The History of Freemasonry

There are many tales about the history of Freemasonry and how it got started. A popular myth about the group is that it can trace its origins back to the days of King Solomon. According to the tale, the Freemasons helped Solomon build his famous temple in Jerusalem. Another myth, though this one is not quite so well-known, is that the pyramids in Egypt were built by Freemasons. While myths and legends make great twists in movies and books, they should not to be taken as facts. It is true that the Freemasons have been around for a very long time; however, nobody really knows just how long because there are no written records that have been discovered which say for sure. The earliest record found mentioning the Freemasons was the Regius Poem, in 1390. Another story of the origins of Freemasonry is that it came from the stonemason’s guild that was around during the Middle Ages. This is by far the most widely accepted and version of how Freemasonry came about.

Freemasonry, the way it is run now, differs from the original fraternity. Freemasonry in its current form can be traced to 1717, when four of the lodges came together to form the Grand Lodge of England. Prior to this time the members of the group would meet in small lodges scattered throughout both Scotland and England.

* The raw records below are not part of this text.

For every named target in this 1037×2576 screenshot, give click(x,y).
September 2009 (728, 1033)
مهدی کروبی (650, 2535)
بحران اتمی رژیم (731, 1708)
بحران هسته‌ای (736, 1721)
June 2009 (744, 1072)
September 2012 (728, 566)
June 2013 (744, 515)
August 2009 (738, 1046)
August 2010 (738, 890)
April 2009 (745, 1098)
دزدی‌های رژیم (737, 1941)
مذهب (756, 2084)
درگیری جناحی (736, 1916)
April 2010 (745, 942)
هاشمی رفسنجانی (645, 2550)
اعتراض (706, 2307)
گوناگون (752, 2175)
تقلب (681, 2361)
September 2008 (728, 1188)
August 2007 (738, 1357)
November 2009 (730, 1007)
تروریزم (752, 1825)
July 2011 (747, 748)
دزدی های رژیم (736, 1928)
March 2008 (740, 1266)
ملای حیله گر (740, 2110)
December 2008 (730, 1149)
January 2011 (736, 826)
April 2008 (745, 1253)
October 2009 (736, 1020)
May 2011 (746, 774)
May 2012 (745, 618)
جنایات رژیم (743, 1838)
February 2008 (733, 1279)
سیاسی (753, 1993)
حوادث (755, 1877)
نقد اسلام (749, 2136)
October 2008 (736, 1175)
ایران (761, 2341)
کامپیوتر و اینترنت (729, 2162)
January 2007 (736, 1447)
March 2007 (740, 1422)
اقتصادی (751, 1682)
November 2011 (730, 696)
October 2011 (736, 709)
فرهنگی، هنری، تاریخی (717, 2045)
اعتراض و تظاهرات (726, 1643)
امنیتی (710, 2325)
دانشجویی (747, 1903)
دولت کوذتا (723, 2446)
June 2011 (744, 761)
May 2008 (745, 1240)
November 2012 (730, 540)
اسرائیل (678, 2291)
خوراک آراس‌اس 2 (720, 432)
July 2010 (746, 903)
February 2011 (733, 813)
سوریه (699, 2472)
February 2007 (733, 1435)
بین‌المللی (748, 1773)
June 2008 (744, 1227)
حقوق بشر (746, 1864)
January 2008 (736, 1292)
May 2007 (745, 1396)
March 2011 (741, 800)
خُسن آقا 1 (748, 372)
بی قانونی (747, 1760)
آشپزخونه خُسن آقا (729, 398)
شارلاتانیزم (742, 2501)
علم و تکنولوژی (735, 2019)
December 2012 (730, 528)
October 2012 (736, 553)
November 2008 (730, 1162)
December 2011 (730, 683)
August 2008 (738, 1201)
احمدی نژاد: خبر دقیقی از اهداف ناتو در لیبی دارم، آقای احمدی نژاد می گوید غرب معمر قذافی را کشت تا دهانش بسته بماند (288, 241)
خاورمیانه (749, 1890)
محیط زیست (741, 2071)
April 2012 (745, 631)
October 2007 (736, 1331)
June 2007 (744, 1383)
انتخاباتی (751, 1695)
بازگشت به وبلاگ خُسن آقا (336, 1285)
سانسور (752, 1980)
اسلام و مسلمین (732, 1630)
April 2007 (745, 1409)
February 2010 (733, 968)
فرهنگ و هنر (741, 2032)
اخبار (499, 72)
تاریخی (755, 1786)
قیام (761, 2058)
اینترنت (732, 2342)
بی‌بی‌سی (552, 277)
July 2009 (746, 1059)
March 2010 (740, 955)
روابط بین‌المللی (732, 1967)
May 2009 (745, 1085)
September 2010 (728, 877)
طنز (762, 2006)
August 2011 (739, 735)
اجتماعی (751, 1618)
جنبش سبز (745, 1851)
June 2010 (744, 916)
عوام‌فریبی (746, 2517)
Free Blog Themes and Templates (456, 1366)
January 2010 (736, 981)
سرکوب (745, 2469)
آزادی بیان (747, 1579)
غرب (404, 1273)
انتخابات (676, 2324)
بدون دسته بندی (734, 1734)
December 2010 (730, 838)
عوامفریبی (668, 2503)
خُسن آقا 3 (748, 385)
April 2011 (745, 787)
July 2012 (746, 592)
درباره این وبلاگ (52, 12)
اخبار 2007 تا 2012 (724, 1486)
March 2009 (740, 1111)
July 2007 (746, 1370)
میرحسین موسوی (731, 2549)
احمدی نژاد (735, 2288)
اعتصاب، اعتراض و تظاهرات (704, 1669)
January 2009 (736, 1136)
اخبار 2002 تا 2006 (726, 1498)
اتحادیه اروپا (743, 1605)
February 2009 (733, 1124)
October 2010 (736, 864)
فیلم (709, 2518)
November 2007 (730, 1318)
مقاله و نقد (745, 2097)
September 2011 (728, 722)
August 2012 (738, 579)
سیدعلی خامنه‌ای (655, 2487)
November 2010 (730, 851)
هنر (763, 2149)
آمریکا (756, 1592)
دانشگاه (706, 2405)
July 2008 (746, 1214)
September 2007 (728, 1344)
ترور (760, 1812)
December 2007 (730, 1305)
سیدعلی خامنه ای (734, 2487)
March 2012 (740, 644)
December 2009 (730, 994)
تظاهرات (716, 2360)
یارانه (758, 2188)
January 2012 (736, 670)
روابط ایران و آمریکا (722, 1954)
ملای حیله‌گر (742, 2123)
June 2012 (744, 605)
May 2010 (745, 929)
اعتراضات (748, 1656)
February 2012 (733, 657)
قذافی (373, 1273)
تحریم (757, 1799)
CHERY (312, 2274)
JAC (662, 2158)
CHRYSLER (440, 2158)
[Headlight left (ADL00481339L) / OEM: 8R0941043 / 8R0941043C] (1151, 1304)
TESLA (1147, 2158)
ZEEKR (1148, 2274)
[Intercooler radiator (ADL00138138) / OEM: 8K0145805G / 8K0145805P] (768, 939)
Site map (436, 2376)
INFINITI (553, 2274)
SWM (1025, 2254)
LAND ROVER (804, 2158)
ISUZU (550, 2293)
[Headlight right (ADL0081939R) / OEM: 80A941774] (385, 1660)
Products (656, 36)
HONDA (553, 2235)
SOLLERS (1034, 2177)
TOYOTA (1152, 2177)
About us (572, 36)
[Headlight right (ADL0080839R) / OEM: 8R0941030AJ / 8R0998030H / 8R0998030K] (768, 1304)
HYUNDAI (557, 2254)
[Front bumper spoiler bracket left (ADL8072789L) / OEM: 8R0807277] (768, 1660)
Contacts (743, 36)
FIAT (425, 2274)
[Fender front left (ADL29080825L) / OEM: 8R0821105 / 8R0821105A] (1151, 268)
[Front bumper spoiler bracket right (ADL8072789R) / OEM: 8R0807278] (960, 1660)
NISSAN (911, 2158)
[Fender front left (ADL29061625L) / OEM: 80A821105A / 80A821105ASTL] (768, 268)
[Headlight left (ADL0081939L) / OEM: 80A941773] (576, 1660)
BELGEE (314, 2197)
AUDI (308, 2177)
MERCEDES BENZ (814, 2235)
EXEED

The reason why Freemasonry has been viewed as a “secret-society” stems from this time period when the members were very private about their what their organization did. After 1717 records were carefully kept about Freemasonry. Through the years the lodges grew more active and attracted the attention of the public with their events.

After the formation of the Grand Lodge of England, Freemasonry spread in both Europe and in colonial America. Many famous early Americans were Freemasons including George Washington, Paul Revere, John Hancock, and Benjamin Franklin. Freemasons have had a history of being people of integrity who have supported individual rights and freedoms, as well as education and self-improvement. In the 1800s the fraternity’s membership swelled and has continued to grow over the years.

Though Freemasonry is now a world-wide organization it maintains the same values that has made Freemasonry so honorable. Freemasonry does not push any religion or political agenda upon its members, or other people. It is not a church or place of worship. It is a place where Freemasons can meet one another as equals and lay aside their differences to help others and to just enjoy each other’s good company. Freemasons today, as they were in the past, are strong and committed to making positive differences in the lives of people. Each year Freemasonry donates millions of dollars to charities around the world. It is no wonder why today there are over four million people who are proud to call themselves Freemasons.